Your child might want to build a surfboard, restore an old car (and learn a lot in the process), sew a dress, build a guitar, make a treehouse, create a garden, make a mountain bike course, or take on some other big challenge. Of course, as a parent your participation is required to help finance the project and help see it to completion. But a long term project with your child is rewarding to the parent as well!
6. Acknowledge your child’s efforts in offline pursuits.
One of the appealing aspects of video games is that anyone can play and receive instant gratification. Other skills, such as playing music, require time, effort and self-discipline before they become truly enjoyable. You can help your children find satisfaction in offline pursuits by acknowledging their efforts and progress along the way.
Research performed by Stanford psychologist Carol Dweck has found that the way parents offer approval affects the way children perform and the way they feel about themselves. Dweck has conducted studies in which adolescent subjects were given a set of difficult problems from an IQ test. Afterward, some of the young people were praised for their ability: ”You must be smart at this.” Others were praised for their efforts: “You must have worked very hard.” The kids who were complimented on their intelligence were much more likely to turn down the opportunity to do a challenging new task that they could learn from. They didn’t want to do anything that could expose their deficiencies and call into question their talent. Ninety percent of the kids who were praised for their hard work, however, were eager to take on the demanding new exercise.
7. Have family meals together.
Playing video games is often a solitary activity. Even when my son had friends over, they would often sit beside each other at their own laptops, playing in parallel but not together.
Eating dinner together as a family provides a valuable opportunity for communication. A scheduled meal together helps lift children from the isolated bubble of their game consoles and engage the other members of the family in the exchange of ideas. Family dinners should be a place for open discussion, where the children can discuss their gaming accomplishments, should they choose, and where they can also hear the interests of all family members, which helps put time spent gaming in perspective. Dinnertime is also an opportunity for family members to discuss a variety of interests outside of the video-game arena and plan upcoming activities.
A “Family Dinner Experiment” conducted by Oprah Winfrey in 1993 challenged five families to eat dinner together every night for a month for at least a half an hour. At first the families found it difficult but by the end of the study they wanted to continue eating dinner together. The biggest surprise for the parents was “how much their children treasured the dependable time with their parents at the table.”

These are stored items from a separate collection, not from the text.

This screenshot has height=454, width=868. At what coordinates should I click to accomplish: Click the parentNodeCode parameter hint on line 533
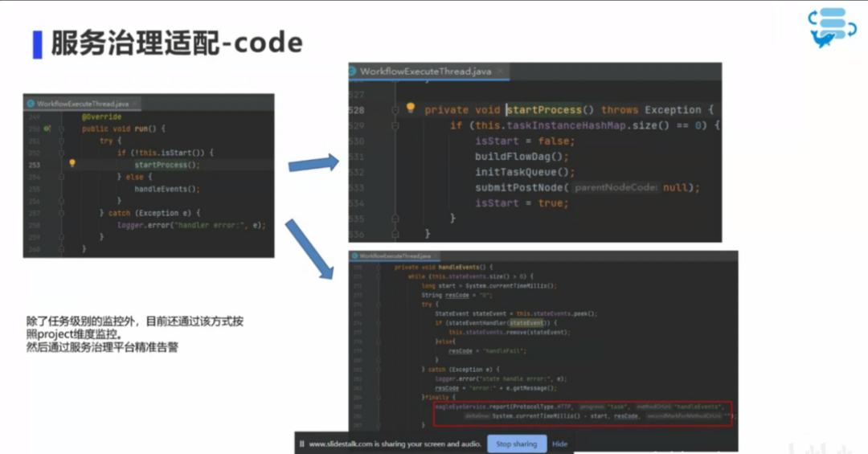coord(616,187)
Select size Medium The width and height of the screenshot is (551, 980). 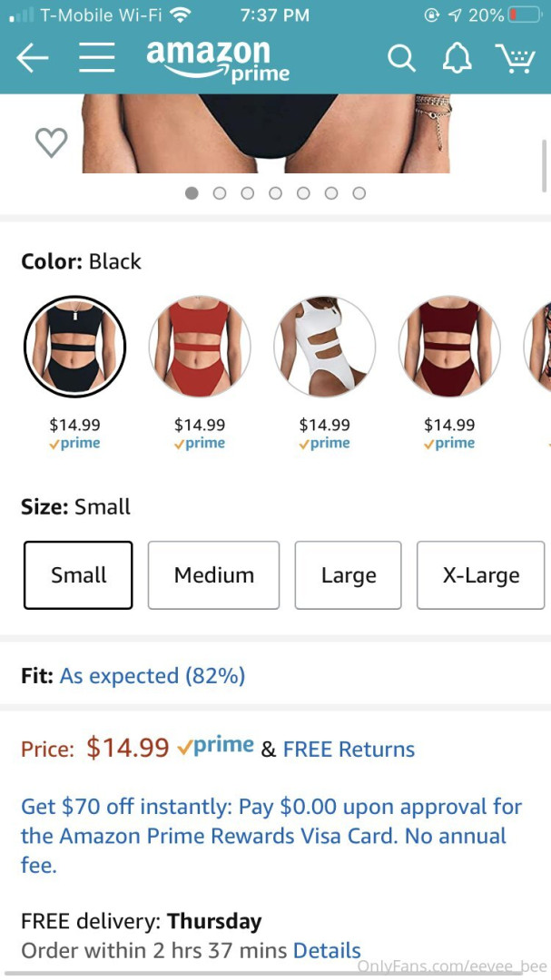pos(214,575)
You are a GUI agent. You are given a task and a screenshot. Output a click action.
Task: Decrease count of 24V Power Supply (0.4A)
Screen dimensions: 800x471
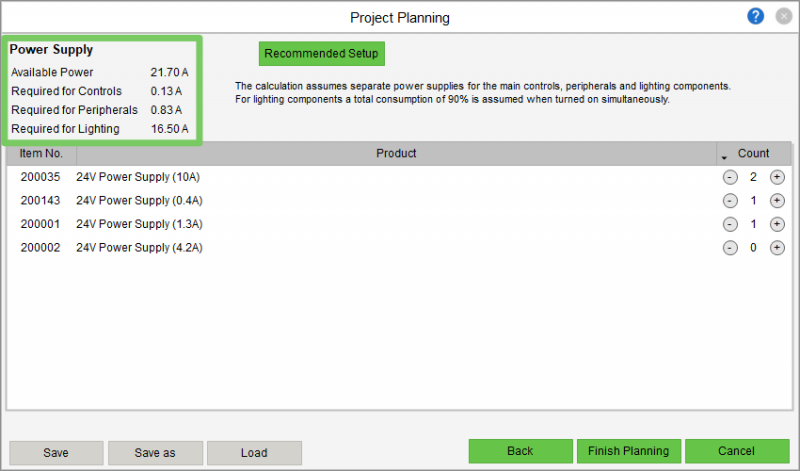pyautogui.click(x=730, y=201)
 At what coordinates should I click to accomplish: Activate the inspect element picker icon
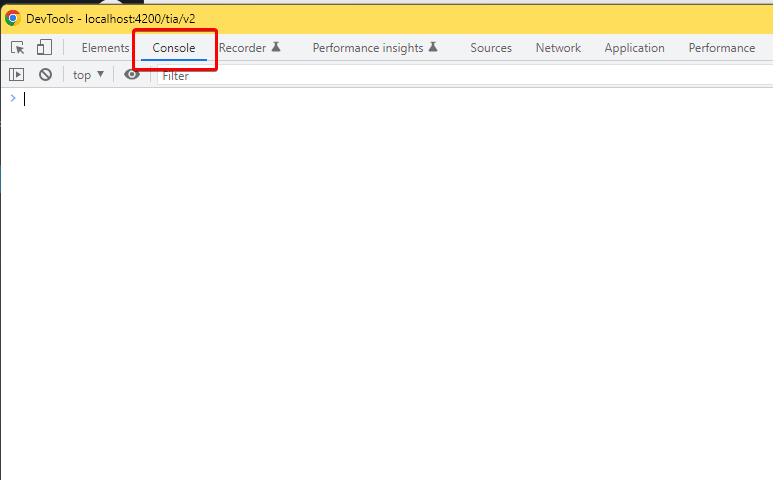pyautogui.click(x=18, y=48)
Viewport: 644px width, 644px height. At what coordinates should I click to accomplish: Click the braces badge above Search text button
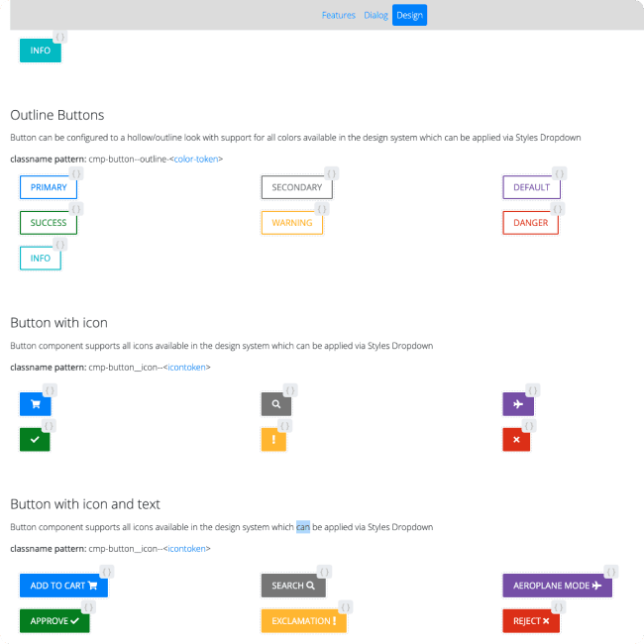click(x=324, y=572)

Encouraging your child to spend less time playing video games requires more hands-on time from the parents. This is not always easy, given the busy schedules of parents today. But the rewards are rich as we see our children grow, and as we spend more time with them.
“Praise for Intelligence Can Undermine Children’s Motivation and Performance” by Claudia M. Mueller, Ph.D. & Carol S. Dweck, Ph.D. in Journal of Personality and Social Psychology, Vol. 75, No. 1.